• **Set of tasks**
1. Retype the stretch from "You didn't mention" through "other option presents." in the post on winter highway driving below, matching it word for word.
2. Extend the post on winter highway driving and tire chains, picking up after its final sentence.

• **Excerpt**
==*==

You didn't mention what car you'll be driving, and this can be an important factor, along with the condition of the car and the tires on it.

IMO, if conditions are bad enough to warrant using the tire chains, they are far worse than conditions that you should be out driving in. If you haven't actually put chains on your car before in lesser situations and driven on them, a 1,000 mile trip isn't the place to be learning how in adverse conditions when no other option presents.

So, outside of having an appropriate condition vehicle and tires, the biggest factor will be the weather pattern on the highway for your trip. Check the weather forecasts a few days in advance of your planned departure, and if adverse conditions are forecast, then be prepared to either delay, leave early, or take an alternate route that avoids the worst of a regional storm passage. If the storm is truly widespread and I-70 and I-80 routes are affected, your choices are to wait it out until the conditions improve or to divert to an alternate such as I-25 South and then Westward as possible; of course, this can add substantial driving distance and time to your destination. It may be prudent to wait out the conditions, or if they are widespread and several fronts are moving through, you may just have to take the alternative route.

==*==

• **Stored records**

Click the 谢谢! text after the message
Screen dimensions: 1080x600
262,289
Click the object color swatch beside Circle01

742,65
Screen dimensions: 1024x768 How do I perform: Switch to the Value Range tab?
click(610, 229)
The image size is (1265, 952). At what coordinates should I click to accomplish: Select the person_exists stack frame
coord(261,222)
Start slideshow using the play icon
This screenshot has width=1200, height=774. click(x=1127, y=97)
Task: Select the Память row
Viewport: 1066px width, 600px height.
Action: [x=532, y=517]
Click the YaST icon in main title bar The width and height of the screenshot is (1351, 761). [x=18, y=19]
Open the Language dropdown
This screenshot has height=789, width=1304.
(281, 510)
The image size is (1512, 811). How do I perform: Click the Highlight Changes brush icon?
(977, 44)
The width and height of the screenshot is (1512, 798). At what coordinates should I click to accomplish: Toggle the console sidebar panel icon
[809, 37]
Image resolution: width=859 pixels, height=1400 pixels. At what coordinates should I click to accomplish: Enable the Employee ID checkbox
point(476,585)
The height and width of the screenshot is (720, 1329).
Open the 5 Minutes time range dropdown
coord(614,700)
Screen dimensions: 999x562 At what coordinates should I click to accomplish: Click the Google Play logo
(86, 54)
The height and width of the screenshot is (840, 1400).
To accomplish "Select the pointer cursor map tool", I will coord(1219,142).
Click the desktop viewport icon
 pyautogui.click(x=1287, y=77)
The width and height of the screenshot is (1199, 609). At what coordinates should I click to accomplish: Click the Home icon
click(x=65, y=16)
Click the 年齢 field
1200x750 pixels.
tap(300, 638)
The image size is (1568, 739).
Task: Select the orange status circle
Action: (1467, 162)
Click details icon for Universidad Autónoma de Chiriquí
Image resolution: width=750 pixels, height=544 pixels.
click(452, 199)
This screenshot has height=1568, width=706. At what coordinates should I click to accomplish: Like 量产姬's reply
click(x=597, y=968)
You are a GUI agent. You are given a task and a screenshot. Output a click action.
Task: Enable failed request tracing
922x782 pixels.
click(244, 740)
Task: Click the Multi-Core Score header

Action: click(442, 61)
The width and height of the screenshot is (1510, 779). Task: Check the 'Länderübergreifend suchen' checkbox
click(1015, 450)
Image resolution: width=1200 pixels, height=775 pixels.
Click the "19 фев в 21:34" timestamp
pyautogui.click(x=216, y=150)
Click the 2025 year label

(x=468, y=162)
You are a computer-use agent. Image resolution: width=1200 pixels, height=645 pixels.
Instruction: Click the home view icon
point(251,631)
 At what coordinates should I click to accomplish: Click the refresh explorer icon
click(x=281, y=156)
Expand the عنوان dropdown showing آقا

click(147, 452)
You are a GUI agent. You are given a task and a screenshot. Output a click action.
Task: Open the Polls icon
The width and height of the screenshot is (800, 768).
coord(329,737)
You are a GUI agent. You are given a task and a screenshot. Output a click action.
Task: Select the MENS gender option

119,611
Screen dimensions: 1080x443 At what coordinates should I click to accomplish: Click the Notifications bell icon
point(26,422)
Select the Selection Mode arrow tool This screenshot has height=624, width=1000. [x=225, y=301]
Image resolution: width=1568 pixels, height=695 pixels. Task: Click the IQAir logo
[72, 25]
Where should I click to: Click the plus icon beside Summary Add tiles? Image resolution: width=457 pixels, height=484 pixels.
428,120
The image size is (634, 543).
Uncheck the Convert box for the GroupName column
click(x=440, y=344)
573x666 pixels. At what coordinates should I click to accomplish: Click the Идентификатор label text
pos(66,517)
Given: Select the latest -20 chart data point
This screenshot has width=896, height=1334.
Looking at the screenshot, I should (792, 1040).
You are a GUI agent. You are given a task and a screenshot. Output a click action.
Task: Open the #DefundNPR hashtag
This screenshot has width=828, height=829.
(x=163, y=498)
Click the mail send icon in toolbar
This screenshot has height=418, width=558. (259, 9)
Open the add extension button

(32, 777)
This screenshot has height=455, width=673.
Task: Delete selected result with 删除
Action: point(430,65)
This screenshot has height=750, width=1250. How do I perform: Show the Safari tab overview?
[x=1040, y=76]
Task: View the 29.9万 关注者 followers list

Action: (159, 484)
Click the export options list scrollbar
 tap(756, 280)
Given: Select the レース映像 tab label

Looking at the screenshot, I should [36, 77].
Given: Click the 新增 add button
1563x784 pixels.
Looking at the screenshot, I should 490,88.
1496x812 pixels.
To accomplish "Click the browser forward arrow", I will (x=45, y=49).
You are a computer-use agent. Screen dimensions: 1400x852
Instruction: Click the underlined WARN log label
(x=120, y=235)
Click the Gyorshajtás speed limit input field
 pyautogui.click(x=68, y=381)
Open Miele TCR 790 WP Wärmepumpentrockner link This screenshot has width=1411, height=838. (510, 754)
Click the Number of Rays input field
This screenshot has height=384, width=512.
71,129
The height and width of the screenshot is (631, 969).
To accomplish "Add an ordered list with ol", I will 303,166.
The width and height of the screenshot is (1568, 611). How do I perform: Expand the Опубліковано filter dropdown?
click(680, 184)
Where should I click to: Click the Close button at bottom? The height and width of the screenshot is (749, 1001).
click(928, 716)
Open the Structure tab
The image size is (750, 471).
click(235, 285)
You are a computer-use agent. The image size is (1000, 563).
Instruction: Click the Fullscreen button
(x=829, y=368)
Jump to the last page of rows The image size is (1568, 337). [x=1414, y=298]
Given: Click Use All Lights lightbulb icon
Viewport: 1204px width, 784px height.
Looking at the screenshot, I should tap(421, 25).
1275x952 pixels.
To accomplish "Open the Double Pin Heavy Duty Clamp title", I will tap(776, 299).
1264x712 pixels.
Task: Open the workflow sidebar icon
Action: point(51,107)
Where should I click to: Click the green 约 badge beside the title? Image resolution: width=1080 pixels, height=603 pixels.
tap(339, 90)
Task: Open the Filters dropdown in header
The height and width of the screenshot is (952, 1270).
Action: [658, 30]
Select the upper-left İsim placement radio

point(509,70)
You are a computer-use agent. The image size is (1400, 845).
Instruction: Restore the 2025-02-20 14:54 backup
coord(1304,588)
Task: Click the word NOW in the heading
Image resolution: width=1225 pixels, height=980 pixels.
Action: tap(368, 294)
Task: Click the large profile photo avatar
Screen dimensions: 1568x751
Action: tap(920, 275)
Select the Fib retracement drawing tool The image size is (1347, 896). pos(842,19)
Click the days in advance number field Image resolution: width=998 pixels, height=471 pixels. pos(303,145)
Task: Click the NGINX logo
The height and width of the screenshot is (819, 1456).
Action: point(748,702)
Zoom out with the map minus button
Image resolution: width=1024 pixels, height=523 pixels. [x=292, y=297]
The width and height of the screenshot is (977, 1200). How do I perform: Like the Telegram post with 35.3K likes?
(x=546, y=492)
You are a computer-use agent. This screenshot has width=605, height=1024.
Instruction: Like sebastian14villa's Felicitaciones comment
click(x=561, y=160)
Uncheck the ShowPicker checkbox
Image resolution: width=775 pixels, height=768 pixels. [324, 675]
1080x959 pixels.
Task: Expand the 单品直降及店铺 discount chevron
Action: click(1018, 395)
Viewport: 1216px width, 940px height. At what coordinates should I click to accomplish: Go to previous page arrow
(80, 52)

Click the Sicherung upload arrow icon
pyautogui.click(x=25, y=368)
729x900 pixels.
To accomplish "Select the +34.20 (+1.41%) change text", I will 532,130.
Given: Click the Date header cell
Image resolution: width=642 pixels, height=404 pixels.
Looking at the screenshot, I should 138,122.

==*==

• **Task-by-task answers**
1.
You didn't mention what car you'll be driving, and this can be an important factor, along with the condition of the car and the tires on it.

IMO, if conditions are bad enough to warrant using the tire chains, they are far worse than conditions that you should be out driving in. If you haven't actually put chains on your car before in lesser situations and driven on them, a 1,000 mile trip isn't the place to be learning how in adverse conditions when no other option presents.

2.
A modest travel kit of warm clothes, some food and beverages, and snow kit ... gloves, hats, heavier coats, snow brushes/ice scraper, possibly a small shovel, tow strap, jumper cables, etc. ... none of it absolutely necessary, but it is prudent to be prepared for adverse conditions and if you need this stuff, you'll be happy to have had it along. It can be the difference between an inconvenience and a rather bad experience.

It may also be prudent to consider having a motor club affiliation, either through your car insurance company or one of the outfits that sell this coverage. For a reasonably modest annual fee, you've got roadside assistance via your mobile phone for many possible road problems ... out of fuel, needing a jump, towing coverage, etc.

In your trip, be prepared to stop in the next available town when forecasts and conditions deteriorate to where the driving is difficult due to road surfaces or visibility. Get the forecasts, have a realistic expectation of what to see in the near term, and if it's worse than you care to deal with, get a motel room for the night. Stop sooner than later, because motel rooms on your route in all but the major cities can be booked out very quickly. If you're not a very experienced driver in these conditions, consider daytime driving only, as nighttime with colder temps and frontal passages can be even more challenging than daytime driving. It is far better to err on the side of safety and driving within your skill level than it is to push on into conditions that may exceed your abilities.

I've had trips that went without incident, some that were problematic for portions of the trip, and some where virtually every route once inland from the West coast to the mountains lead to impassable roads for a day or two, so I either delayed my trip or found a motel for awhile. At this point, nobody knows what will present later this year. Watch the weather patterns and road reports, and use your good judgement.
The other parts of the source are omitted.